Discussion in 'Economics' started by oriol88, Mar 29, 2009.

  1. oriol88


    Spain bails out first bank of financial crisis

    By Jason Webb

    MADRID (Reuters) - The Bank of Spain will bail out regional savings bank Caja Castilla la Mancha, the government said on Sunday, as a slumping property market forced the first banking rescue in Spain since the financial crisis began.

    The Bank of Spain, which will take over the running of CCM, will provide funds to help the bank backed by up to 9 billion euros ($12.06 billion) in government guarantees, Economy Minister Pedro Solbes told a news conference, adding that he hoped the final aid bill would be a fraction of that.

    "The Spanish financial system is enormously solid," Solbes said, calling CCM's problems an isolated liquidity problem and promising that the bank would meet all its obligations to creditors and depositors.

    But he refused to guarantee a trouble-free future for Spain's banks if the world financial crisis persists, particularly its regional savings banks that are heavily exposed to property developers struggling during a deep recession.

    "I feel pretty relaxed about the savings banks.
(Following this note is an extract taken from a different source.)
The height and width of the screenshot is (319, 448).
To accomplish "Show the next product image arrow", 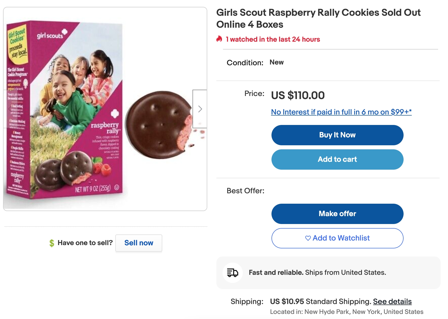I will (200, 109).
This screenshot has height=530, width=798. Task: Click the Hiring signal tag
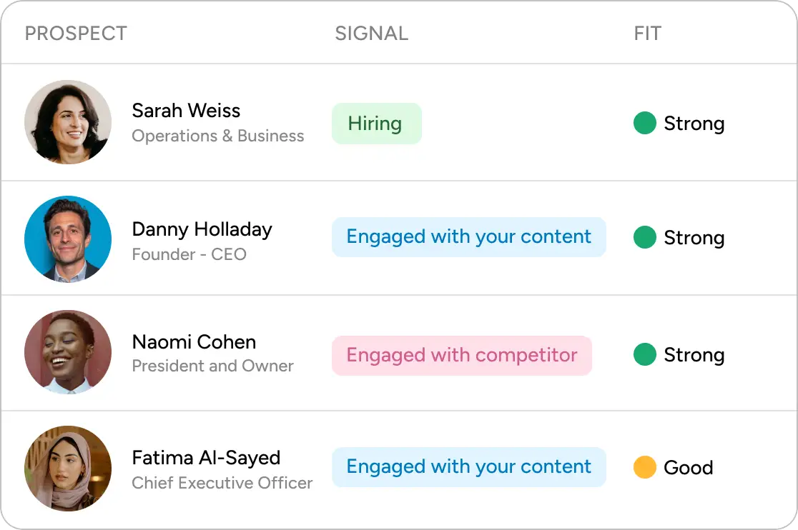(376, 124)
Are they totally immune in the long term? If we keep having the liquidity problems we are seeing now I don't think anyone can say that," he said, as CCM joined a long list of banks on both sides of the Atlantic that have had to be rescued or nationalized.
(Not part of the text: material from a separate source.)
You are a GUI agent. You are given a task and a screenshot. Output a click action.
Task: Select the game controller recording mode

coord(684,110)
    The latest bad financial news comes as financial markets await the outcome of Thursday's meeting of G20 leaders in London to address the economic and financial crisis.

    The Spanish government has already said it would guarantee up to 100 billion euros in new bank debt to assist institutions with liquidity problems.

    But until now, Spain's government had been able to boast that its banking system had avoided any bank, due to regulations that prevented them from investing in complex mortgage-backed securities. But many banks are highly exposed to a property market that is rapidly collapsing, pushing up their non-performing loans.


    Unlisted savings banks with close links to regional governments, like CCM, have long been spoken of as being most likely to succumb to trouble.

    The government had first hoped that CCM, which is heavily exposed to property developers in its central Spanish region, would be able to solve its problems via a merger with Andalusia-based Unicaja, together with help from the Deposit Guarantee Fund, Solbes said.

    Banks in the safest financial system of the world can't find a buyer. At least one that can go bankrupt.